### [Data]

------

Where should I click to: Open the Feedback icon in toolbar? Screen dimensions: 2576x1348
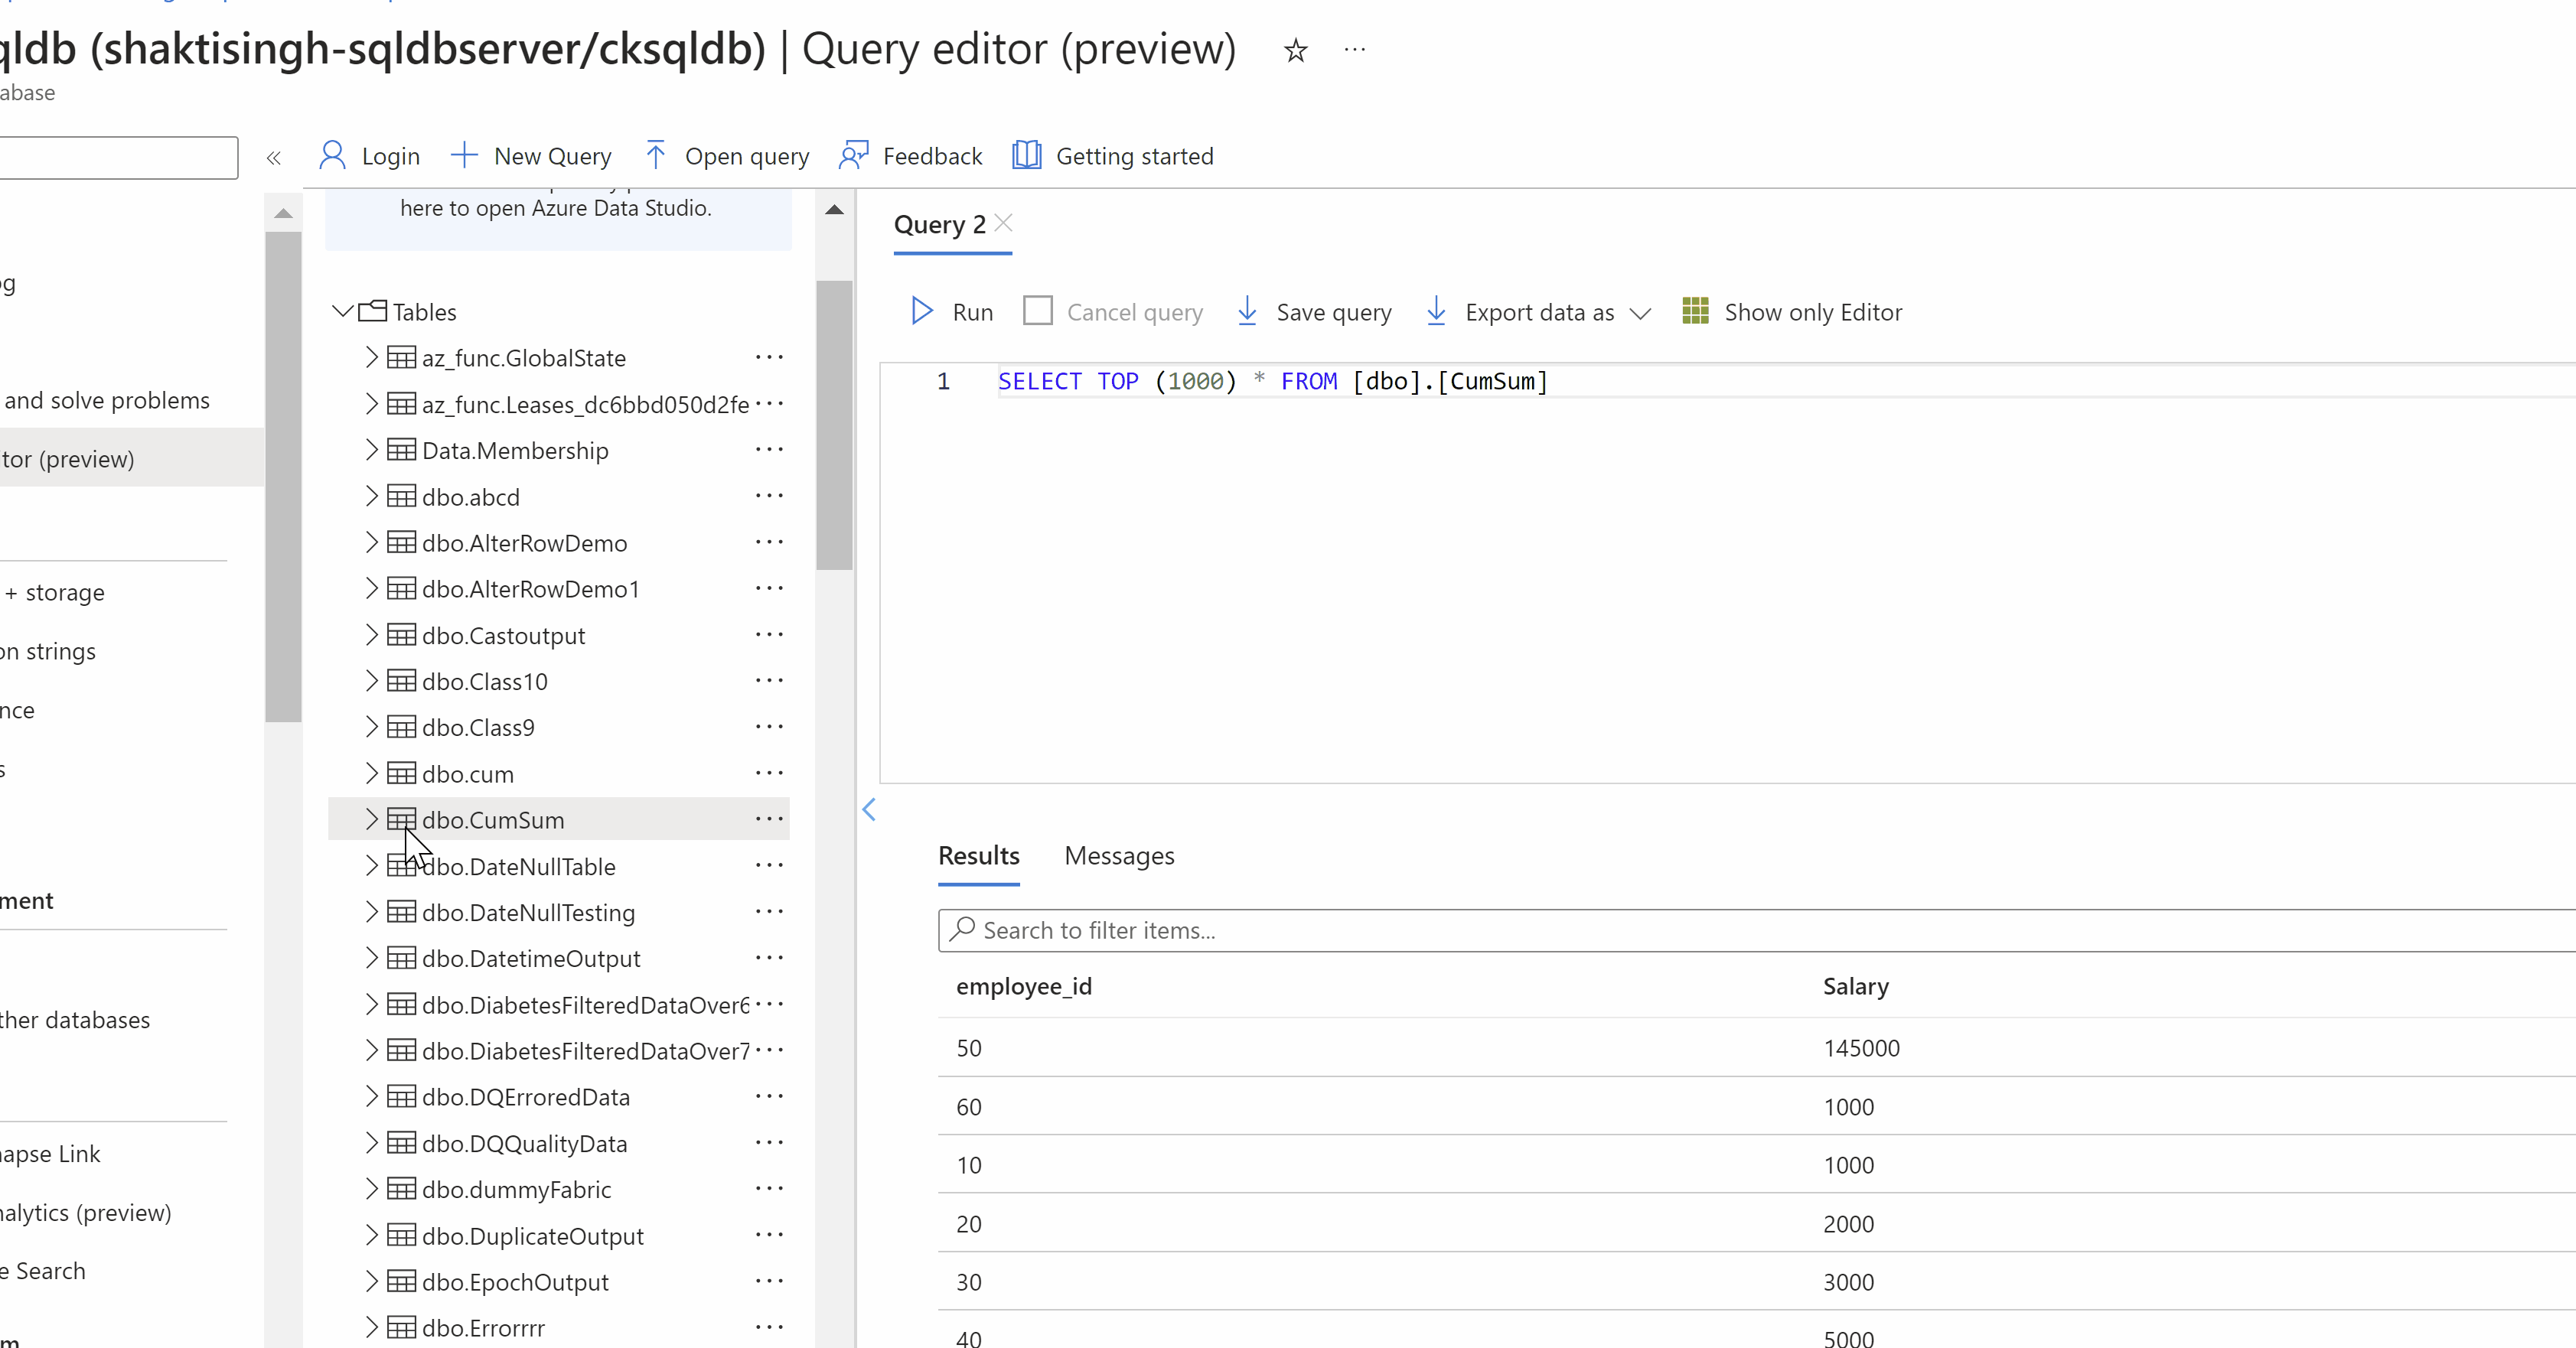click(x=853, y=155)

------

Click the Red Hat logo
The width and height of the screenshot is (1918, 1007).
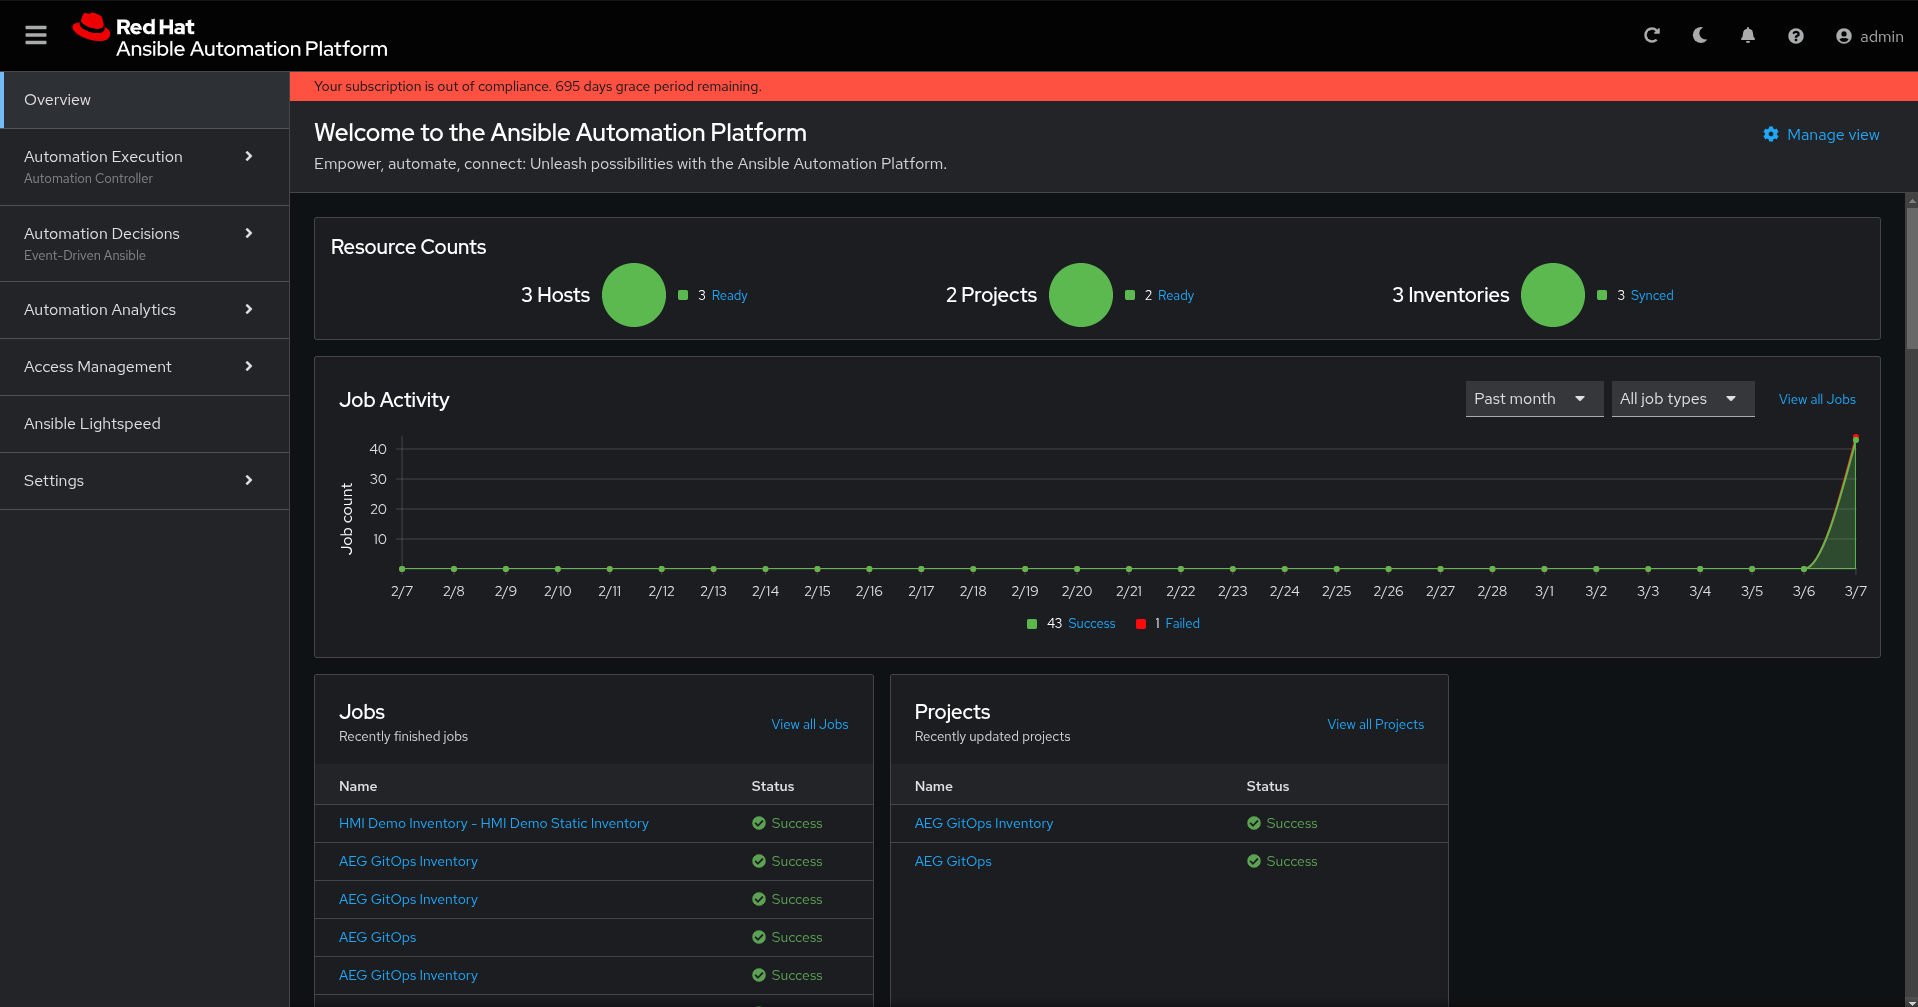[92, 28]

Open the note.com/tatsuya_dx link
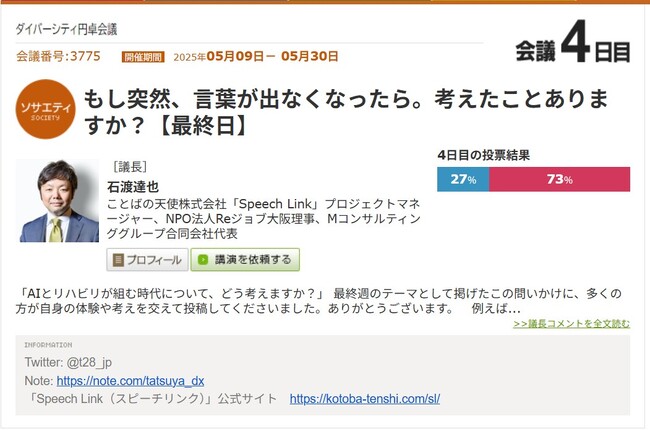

------

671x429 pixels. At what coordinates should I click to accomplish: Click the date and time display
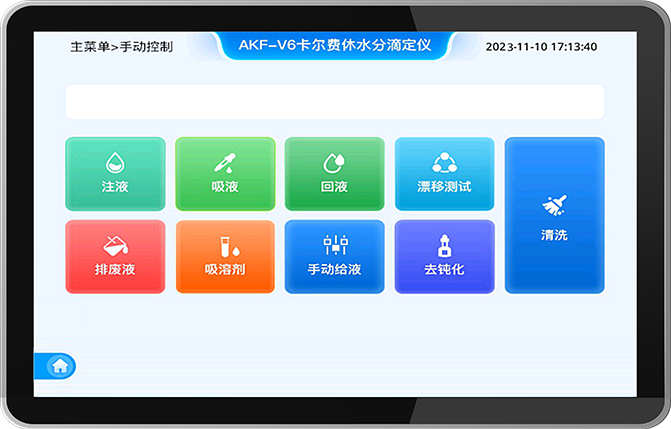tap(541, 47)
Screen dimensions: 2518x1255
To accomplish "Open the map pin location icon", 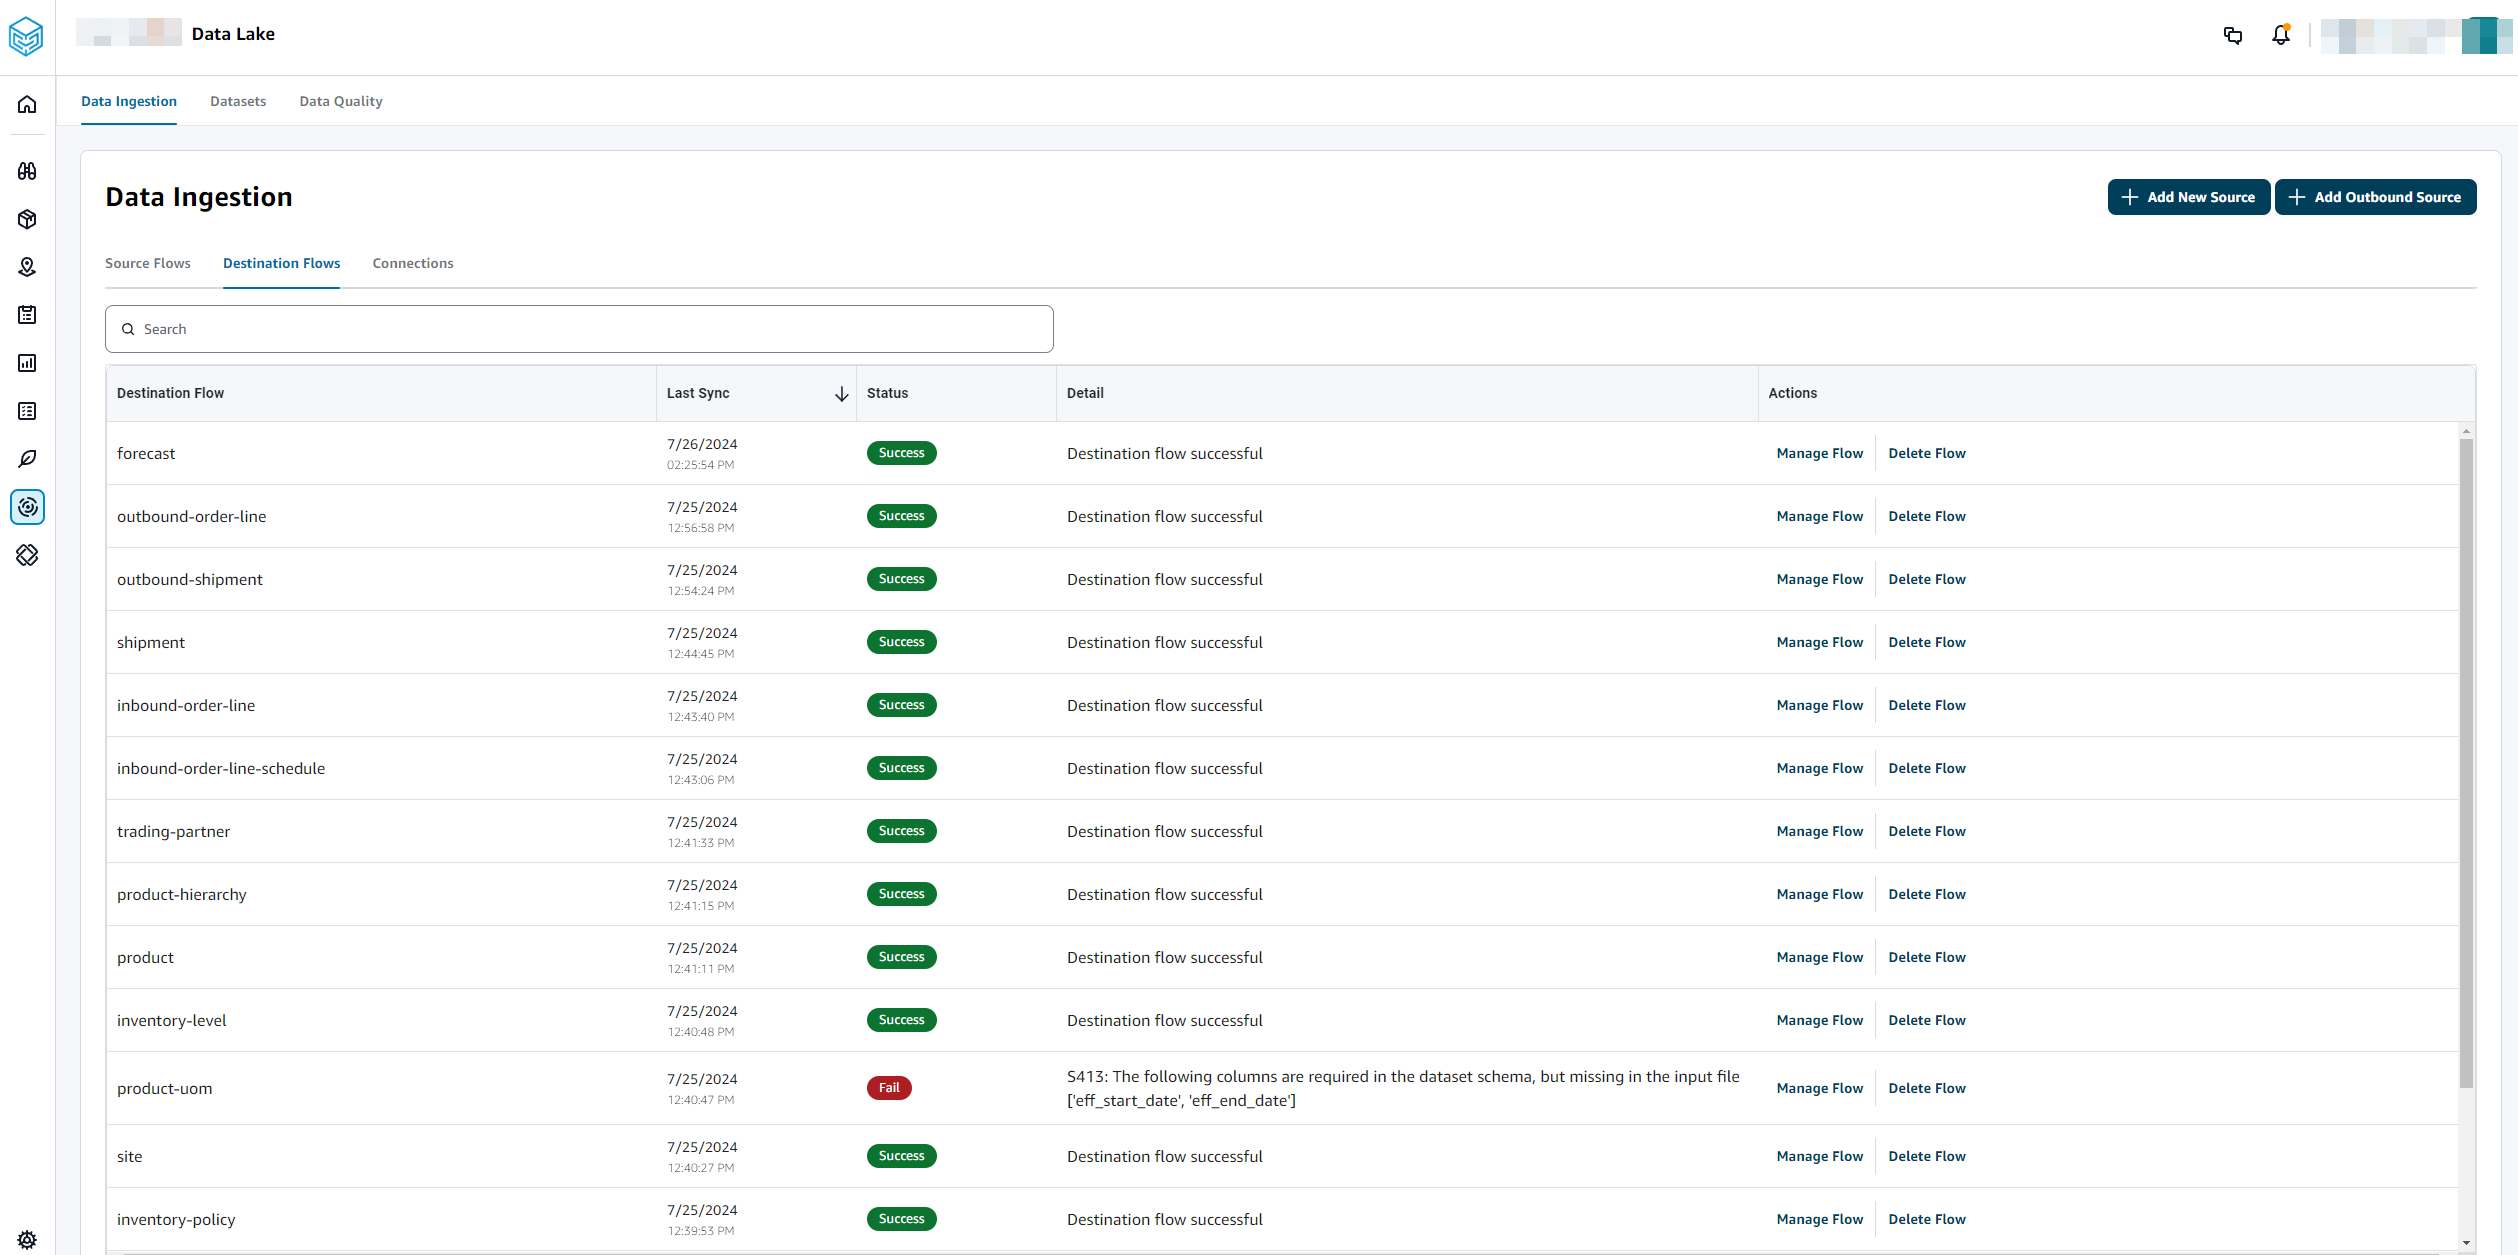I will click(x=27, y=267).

------

### [Set exercise]
Locate every line in the records above that contains the string "should" and copy each of those lines. Only matches with the same capitalization count.

### [Written solution]
Where should I click to: Open the Feedback icon in toolbar? Screen dimensions: 2576x1348
671x429 pixels. At what coordinates should I click to accomplish: Click the date and time display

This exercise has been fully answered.